Warren Buffett, the sage of Omaha himself described investing to Forbes magazine as “forgoing consumption now in order to have the ability to consume more at a later date”. Compounding interest is when you pay dividends back into the capital sum, allowing that capital sum to grow and in turn the dividends will grow too. These larger dividend payments are invested back in to the pot, and the process repeats itself. Reinvested dividends have been the single biggest driver of equity returns in the UK, the US and Europe over the long-term.
If you want to double your money in half the time, you cannot simply rely on returns from investing in local cash deposit accounts. You have to invest in the open financial markets and purchase good quality stocks. Some Private Investors who are actively investing in the stock market tend to forget or overlook that income-oriented strategies can also be a source of capital growth. Dividend-paying stocks benefit from the compounding effect that occurs over the life of the investment, which explains why dividend-paying stocks tend to outperform.

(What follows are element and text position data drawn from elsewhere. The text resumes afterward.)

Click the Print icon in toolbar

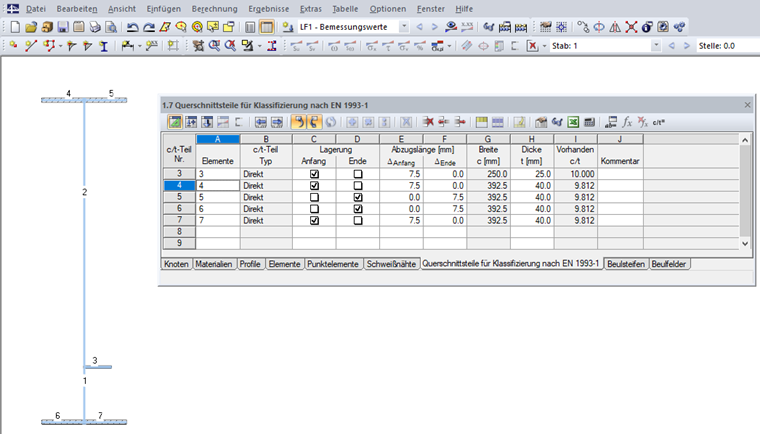click(x=95, y=27)
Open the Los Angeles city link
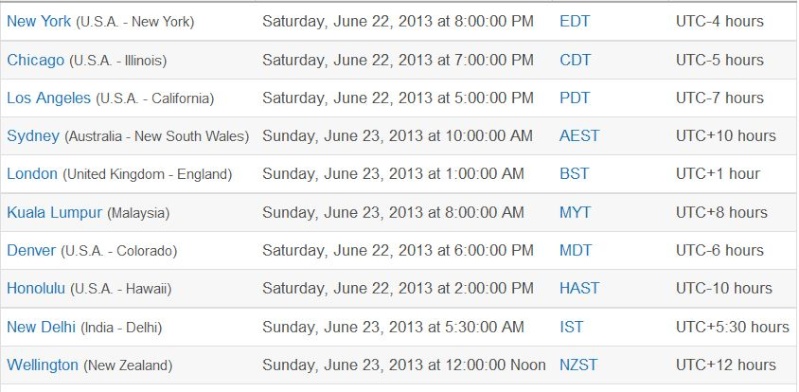799x392 pixels. click(49, 98)
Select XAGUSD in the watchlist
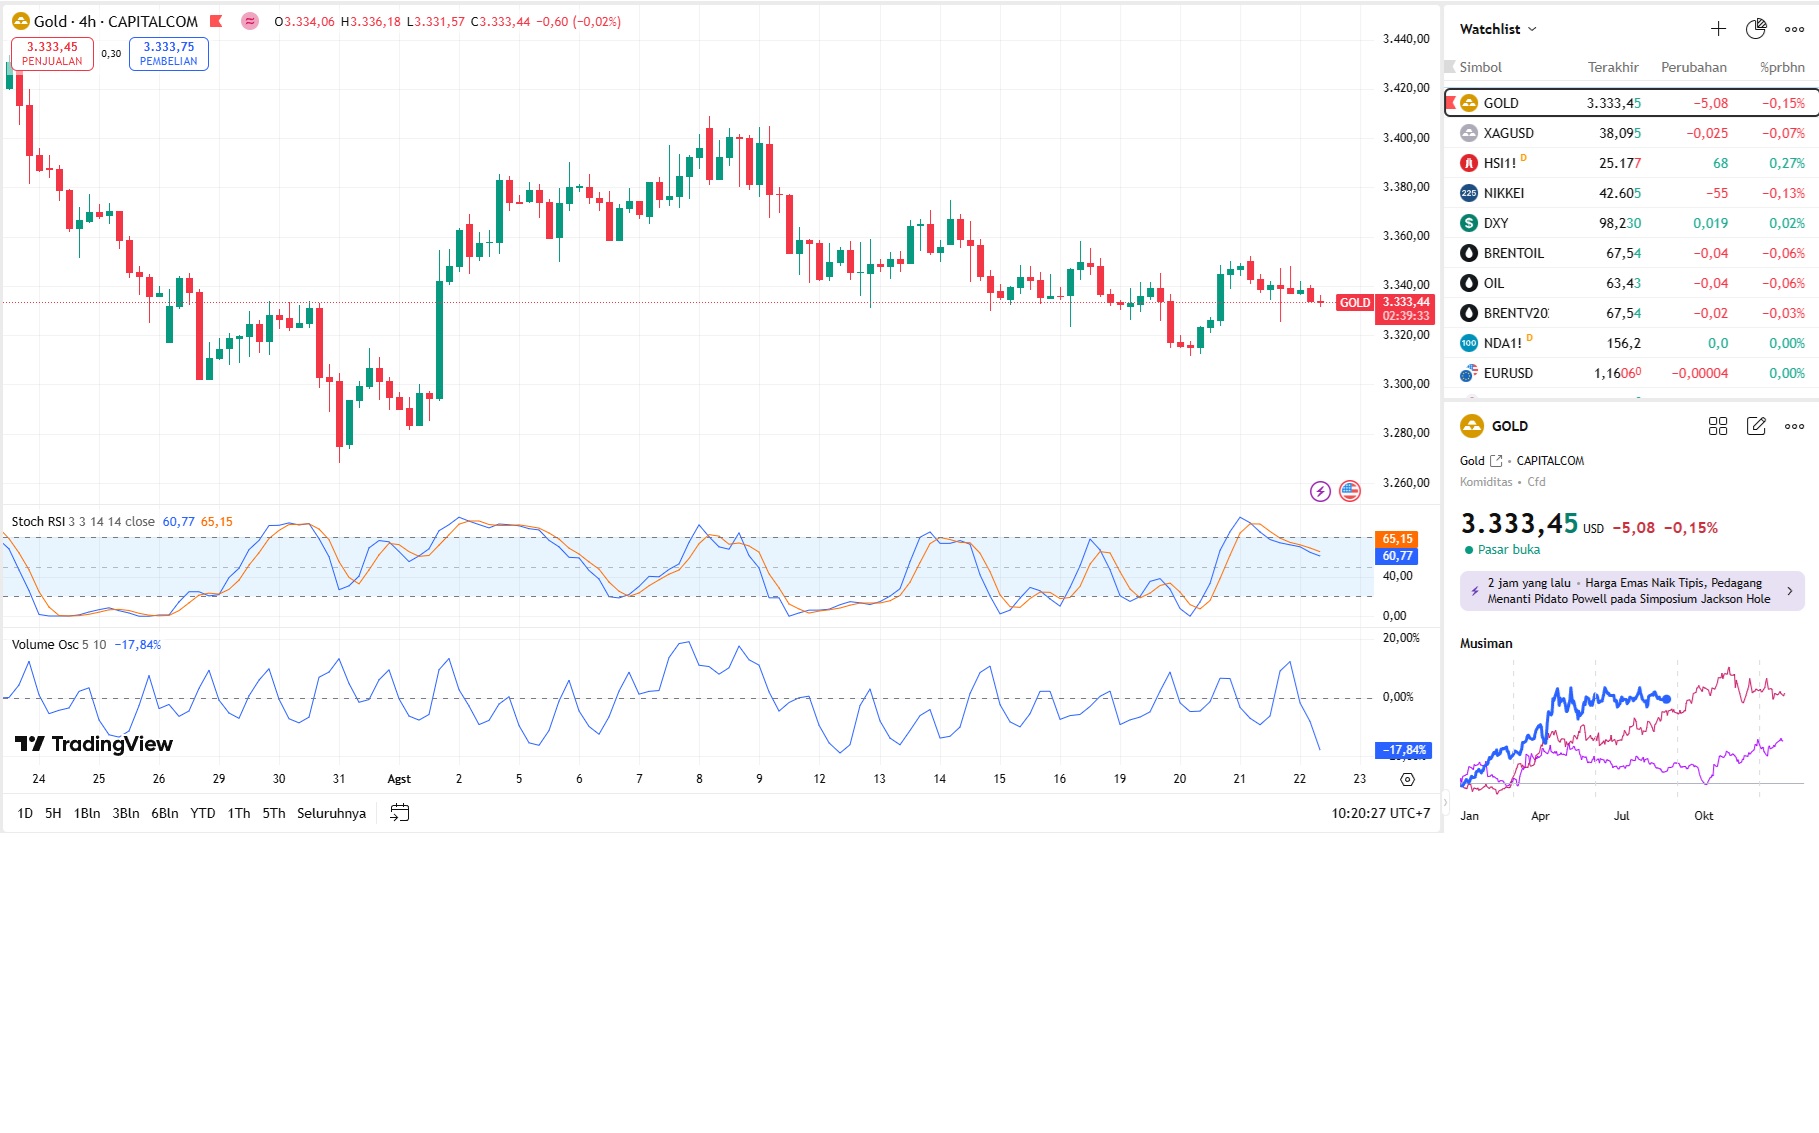1819x1133 pixels. [x=1508, y=133]
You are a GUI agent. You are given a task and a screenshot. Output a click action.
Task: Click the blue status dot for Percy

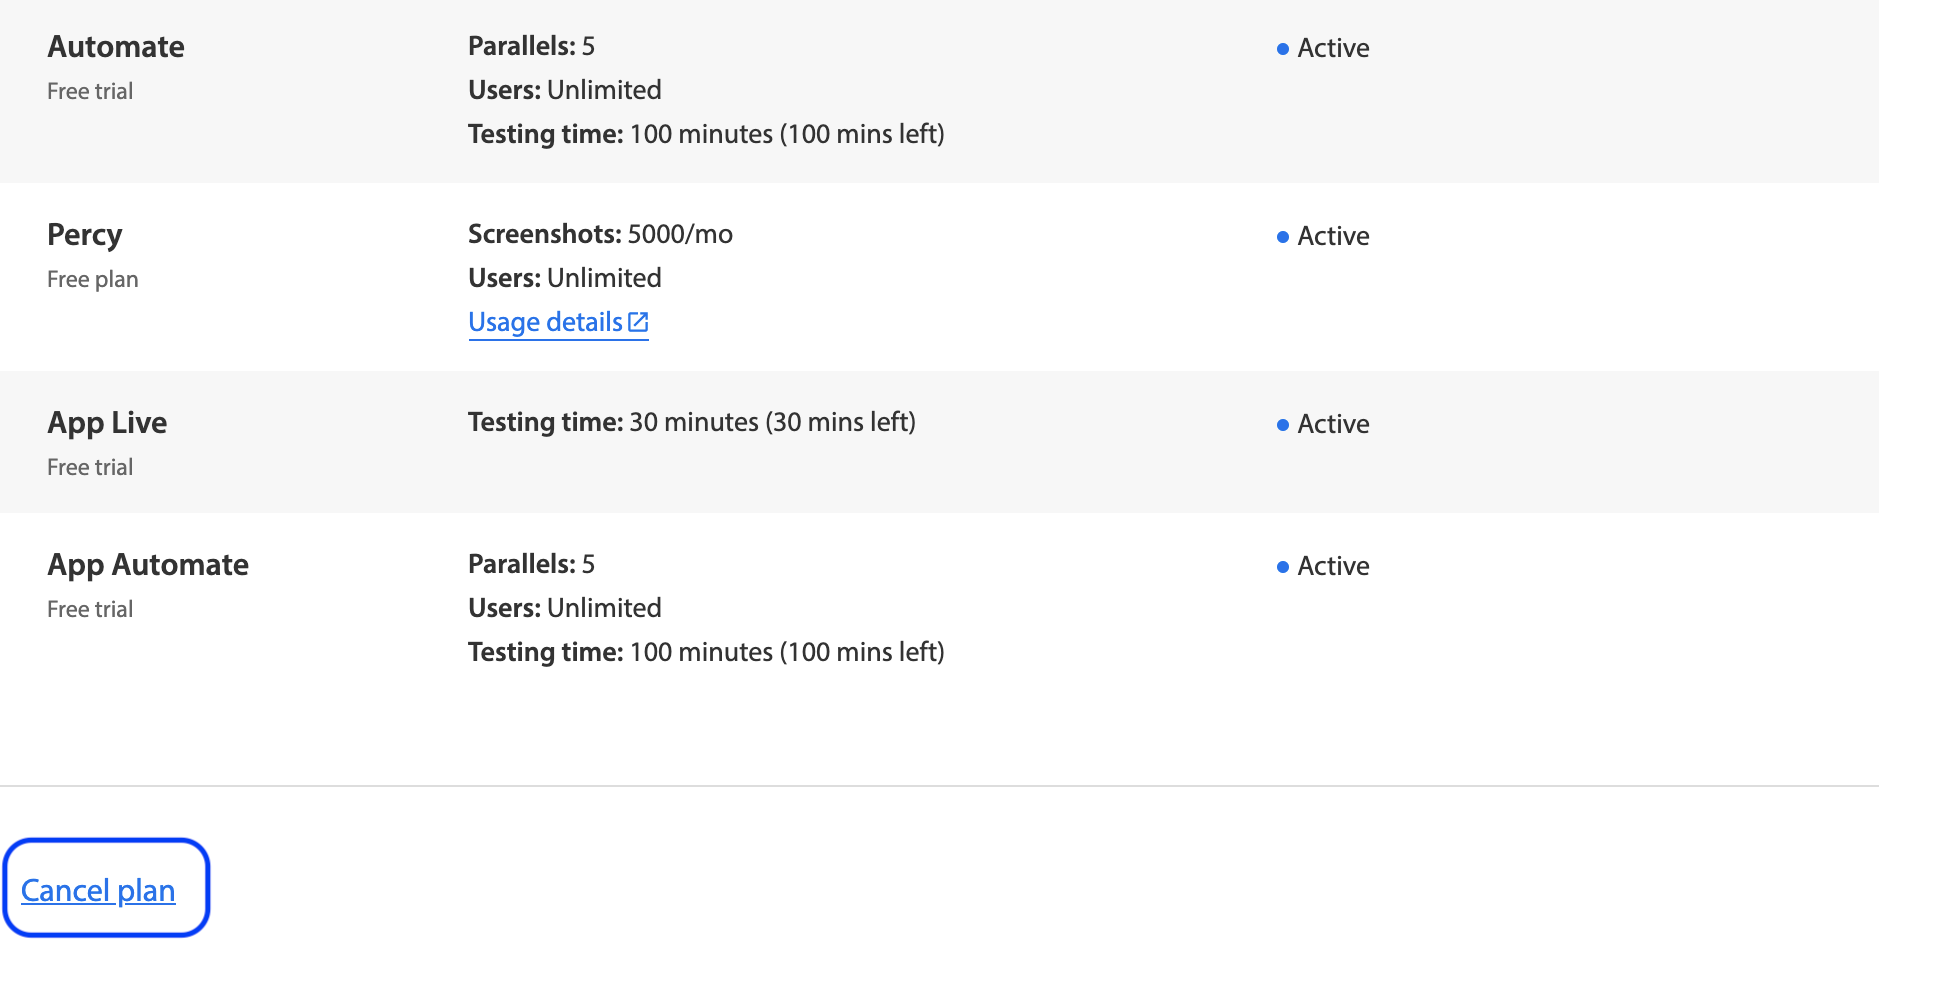[1282, 237]
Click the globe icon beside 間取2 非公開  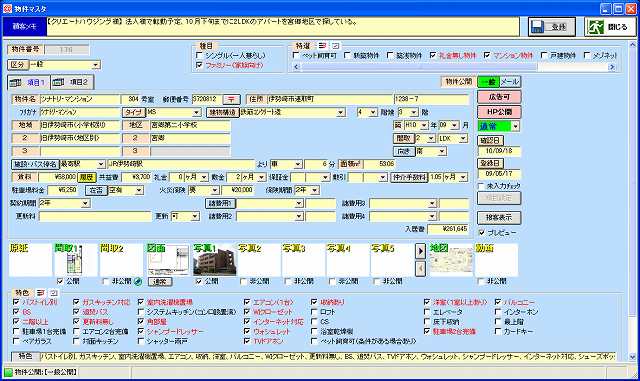pos(138,281)
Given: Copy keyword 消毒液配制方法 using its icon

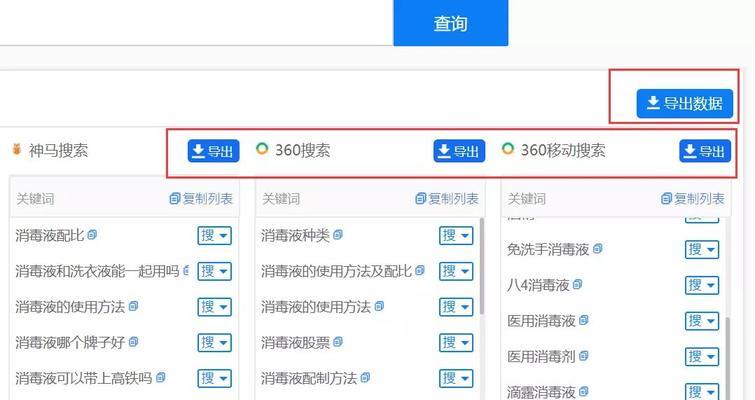Looking at the screenshot, I should [x=366, y=378].
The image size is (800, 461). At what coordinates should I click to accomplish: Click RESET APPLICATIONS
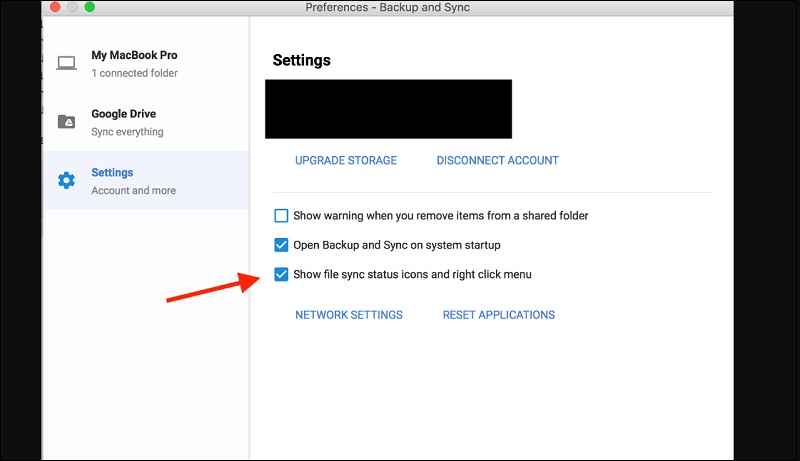(x=498, y=315)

Dividends can also help act as a barometer to a company’s financial health. Simply put – if a business has enough cash on its books to reward shareholders it probably means it has low debt levels and is in good shape. Take HSBC Bank PLC for example. You can purchase HSBC PLC Shares today on the London Stock Exchange for £5.18 per share. HSBC PLC in turn are paying shareholders an annual dividend return of 6.97% GBP. Alternatively if you held an HSBC Bank savings account, the interest you would earn in a year would be less than half of the dividend HSBC is paying to shareholders in way of dividend payments.
In times of low interest rates this method is not fail safe however as many large corporations are loading their books with cheap debt to boost dividend payments. In emerging markets where corporate governance is not as prevalent as in developed markets, dividends also indicate that the company’s interests are in line with shareholders’.
Inflation Proof Your Portfolio
Dividends not only maximise your growth potential, they help protect your portfolio from the erosive nature of inflation, this is a particular issue for savings account holders in Turkey, where inflation tends to run high with the weakening of Turkish Lira. Equity income should provide a level of protection against inflation. While quantitative easing remains a prominent feature in many leading economies, we think that inflation poses a risk to investors no matter where they reside. While income returns on traditional assets such as government bonds and cash deposits remain low, and in many cases are below the rate of inflation a well-managed equity income strategy which offers both stability and shield against inflation should be an attractive option for investors with long-term horizons.